— START MATERIAL SHOWN —

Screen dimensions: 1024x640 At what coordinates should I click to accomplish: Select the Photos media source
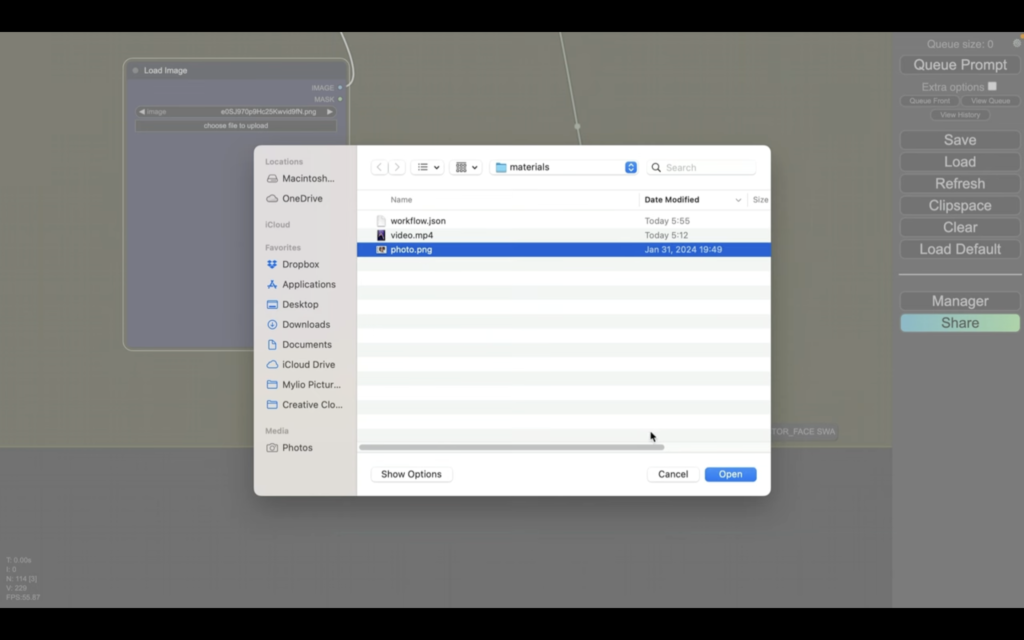296,448
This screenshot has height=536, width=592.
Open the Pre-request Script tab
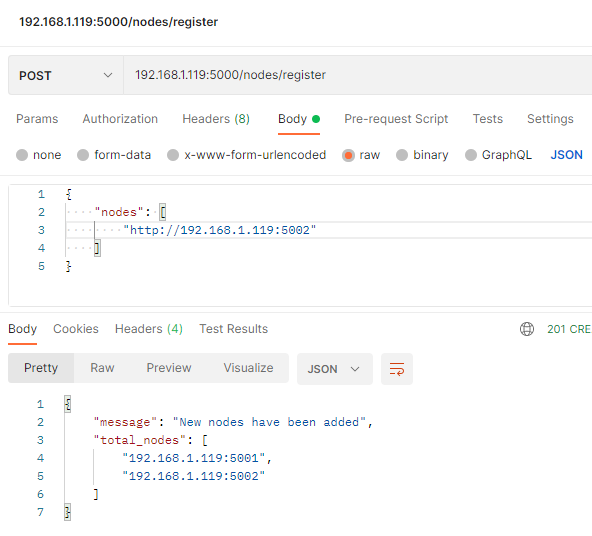tap(396, 119)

— END MATERIAL SHOWN —

▶ _SET TASK_: State how many lines in the rows above contain the string "should". Give only the number.

▶ _FULL OUTPUT_: 1